On the other hand, when a column-shaped plug of commercially available urethane, having an open cell structure and measuring 20 mm in outer diameter and 30 mm in height, was fixed into the mouth of a sterilized test tube of the size given above, said test tube containing 10 g of sterilized water, and was permitted to stand for 2 weeks at temperature of from 50.degree. to 60.degree.C, the amount of water evaporated proved to be 2.3 g. Further it was noted that the column-shaped plug had lost its elasticity and could not recover its original shape and size.

Example 2

A truncated cone-shaped plug of silicone rubber (Cf. FIG. 2), 21 mm in upper diameter and 17 mm in lower diameter, and 30 mm in height, and having an open cell structure blown 400 percent the original size, was sterilized and fixed into the mouth of a sterilized test tube as described in Ex. 1 and containing 10 g of sterilized water.
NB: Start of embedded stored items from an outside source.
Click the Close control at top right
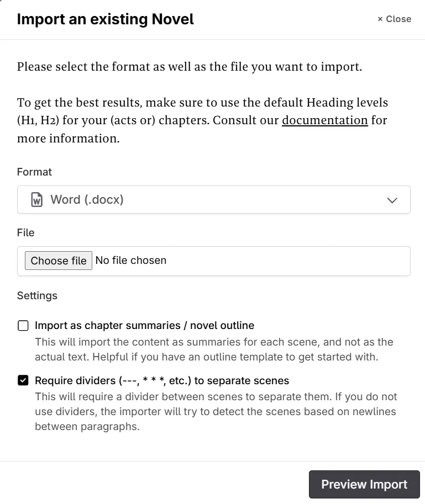This screenshot has height=504, width=425. click(x=393, y=19)
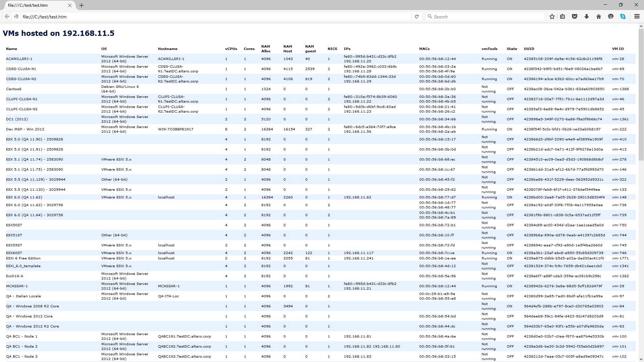Open the bookmarks list icon
644x362 pixels.
click(x=562, y=16)
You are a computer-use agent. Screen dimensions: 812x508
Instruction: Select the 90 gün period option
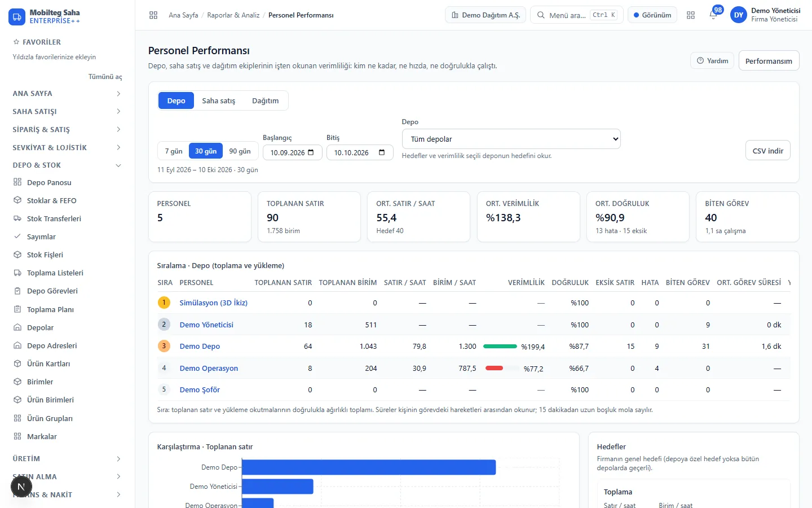pos(240,151)
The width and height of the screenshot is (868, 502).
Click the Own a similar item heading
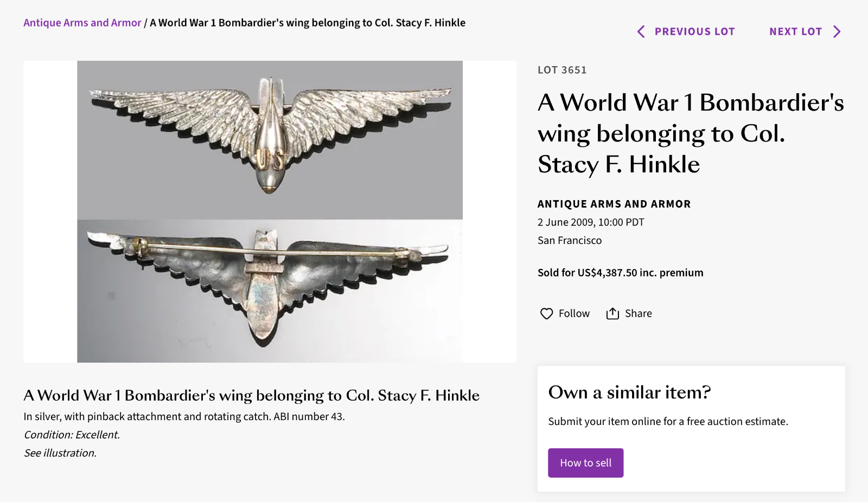pos(629,392)
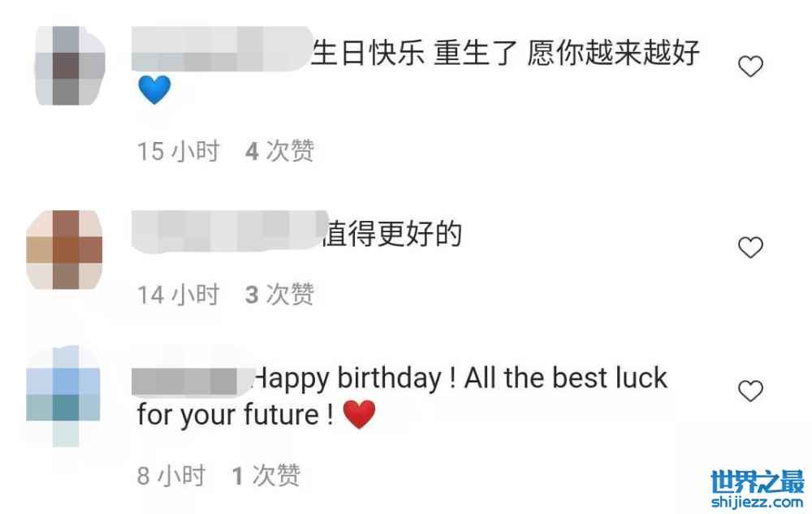Click the 15 小时 timestamp
Viewport: 812px width, 514px height.
(x=179, y=151)
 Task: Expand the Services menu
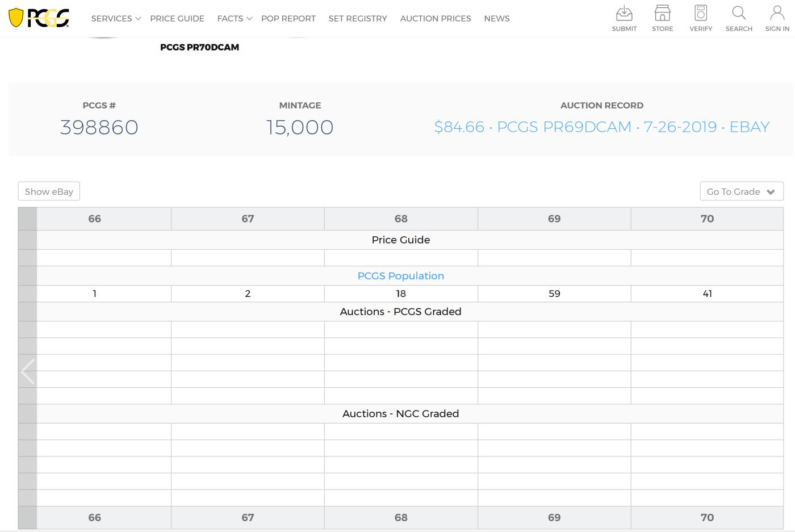pos(116,19)

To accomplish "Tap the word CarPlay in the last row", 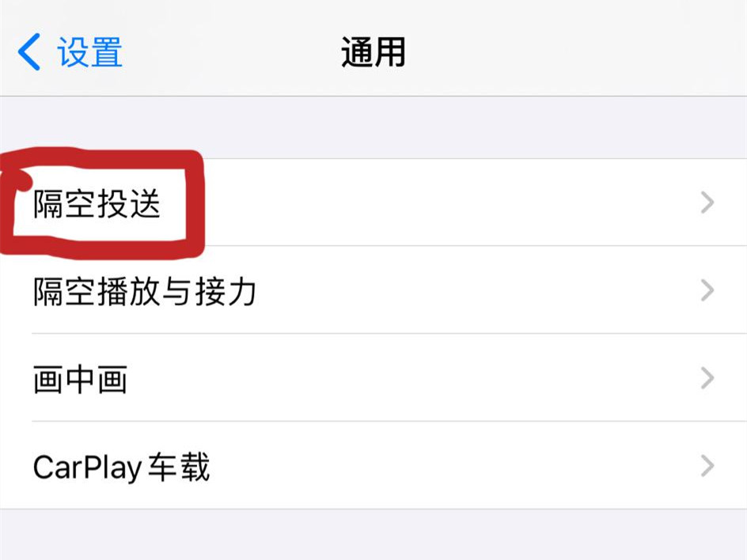I will (87, 467).
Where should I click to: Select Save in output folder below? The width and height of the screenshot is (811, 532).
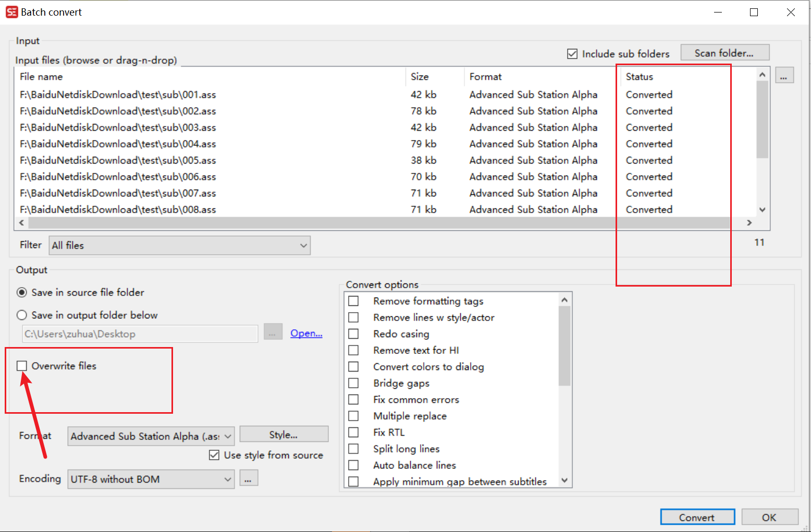tap(21, 315)
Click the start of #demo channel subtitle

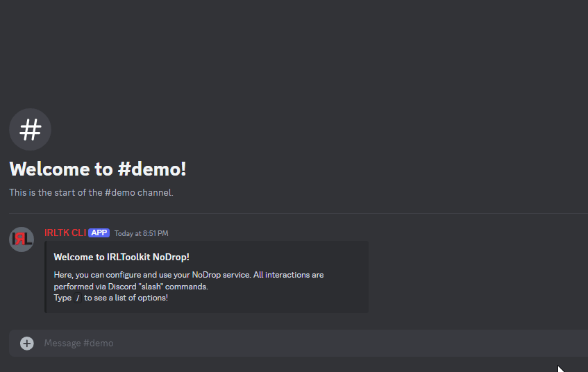click(91, 193)
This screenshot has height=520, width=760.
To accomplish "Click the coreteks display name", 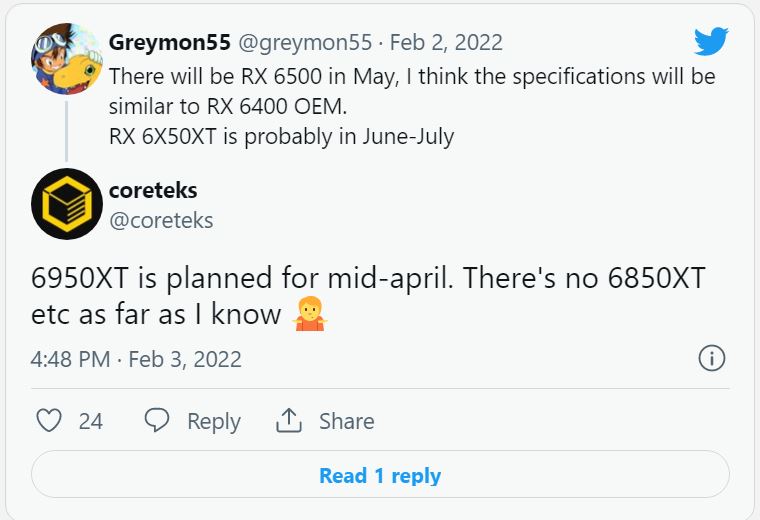I will 153,190.
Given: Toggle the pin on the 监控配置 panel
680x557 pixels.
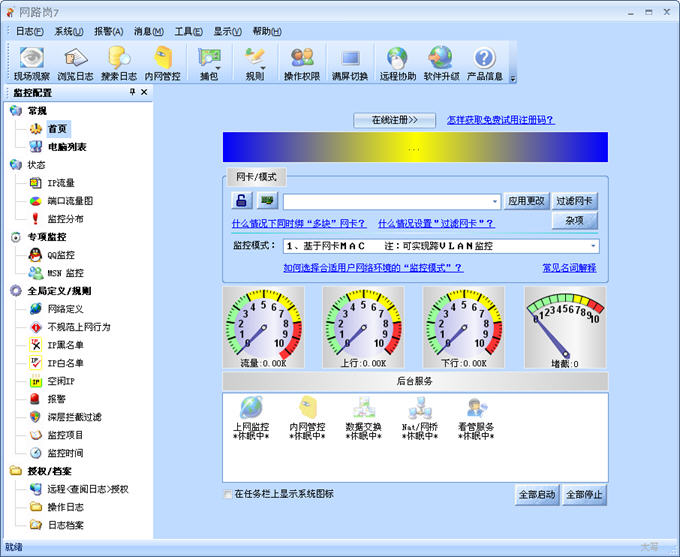Looking at the screenshot, I should click(132, 92).
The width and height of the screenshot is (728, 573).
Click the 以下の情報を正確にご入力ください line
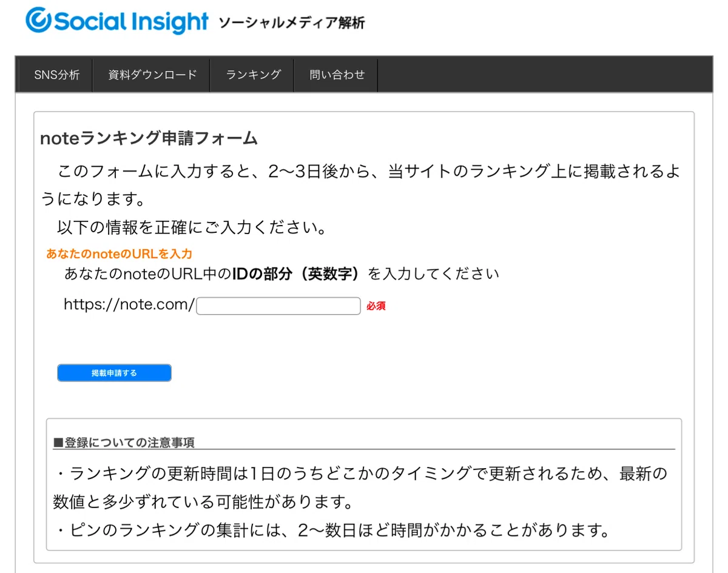[x=193, y=228]
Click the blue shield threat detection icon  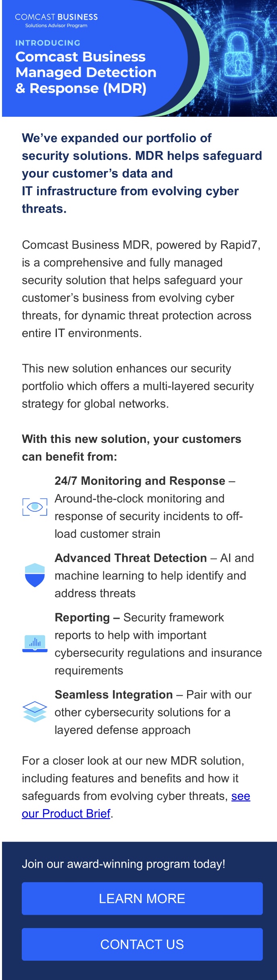pyautogui.click(x=35, y=575)
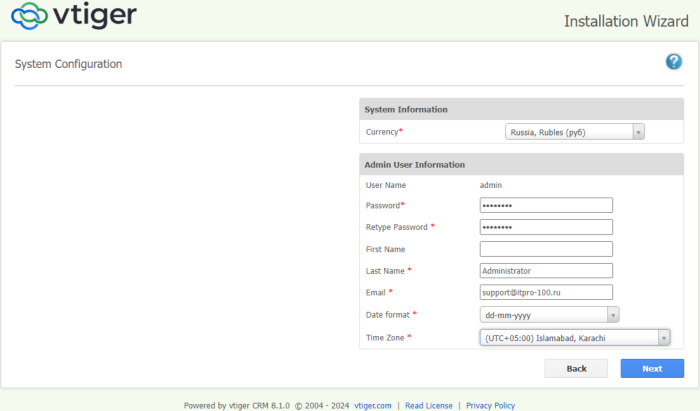The height and width of the screenshot is (411, 700).
Task: Open the Time Zone selector
Action: tap(574, 338)
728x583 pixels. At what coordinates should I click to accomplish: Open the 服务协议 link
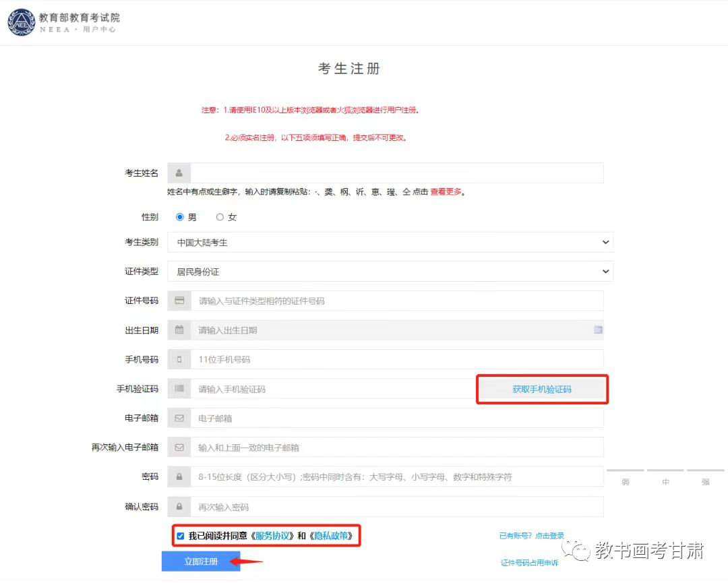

The plugged test tube was then permitted to stand for 2 weeks at a temperature of from 50.degree. to 60.degree.C. At the end of the 2 week period the amount of water evaporated proved to be 0.9 g and the size, the shape and the elasticity of the plug were found to have undergone hardly any change.

Example 3

Microbes were cultured in test tubes. One group of test tubes were plugged with plugs of open cell cellular silicone rubber, like the one employed in Example 1. The other group of test tubes were plugged with the prior art plugs of cotton wool. The results obtained were as given below. The growth rates of the microbes are given by the values of intensities of the wave length, 660 m.mu., as measured on a photoelectric colorimeter, and the values are the averages of those obtained with 10 test tubes.

Growth rate Reduction in amount of liquid culture medium Culture Stationary Shake method culture culture Shaken for 7 days at 28.degree.C and then permitted to stand for 6 days at 31.degree.C. Kind of Pseudo- Escheri- pseudo escheri- microbes monas chia monas chia ovalis coli ovalis coli for 6 days at 37.degree.C. Plugs of cotton wool 0.238 0.163 1.15 0.98 0.86 cc Plugs of open cell cellular silicone 0.245 0.162 1.10 0.98 0.39 cc rubber Note) Culture medium: Compositions Gravy 0.3% Peptone 0.5% Glucose 1.0% Water...rest pH 7.0 Amount 10 cc Culture condition: 28.degree.C / 22 hours Shaking condition: 300 shakes / min. 25 mm - stroke Test tubes: Inside diameter; 18-19 mm Inserted length of the plugs: ca. 25mm Size of plugs: Plugs of cotton wool ca. 40mm in length Plugs of open-cell cellular silicone rubber 45 mm in length & ca. 20 mm in diameter

Claims

What is claimed is:

1. A plug for maintaining sterility and reducing moisture evaporation from an otherwise closed sterile container having a mouth, said plug being adapted for removable insertion into said mouth to close same, said plug being comprised of silicone rubber having an open cell cellular structure.

2. The plug as claimed in claim 1 wherein said silicone rubber is obtained by mechanical process from a closed cell cellular material.

3. The plug as claimed in claim 1 wherein said plug has an exterior surface which is smooth.

4. The plug as claimed in claim 3 wherein said plug has an exterior surface which is uneven whereby removal of the inserted plug from said mouth is rendered more difficult.

5. The plug as claimed in claim 1 wherein said container contains a microbe culture.

6. The plug as claimed in claim 1 wherein said container is an animal rearing chamber.

7. The plug as claimed in claim 1 wherein said plug is permeable to air.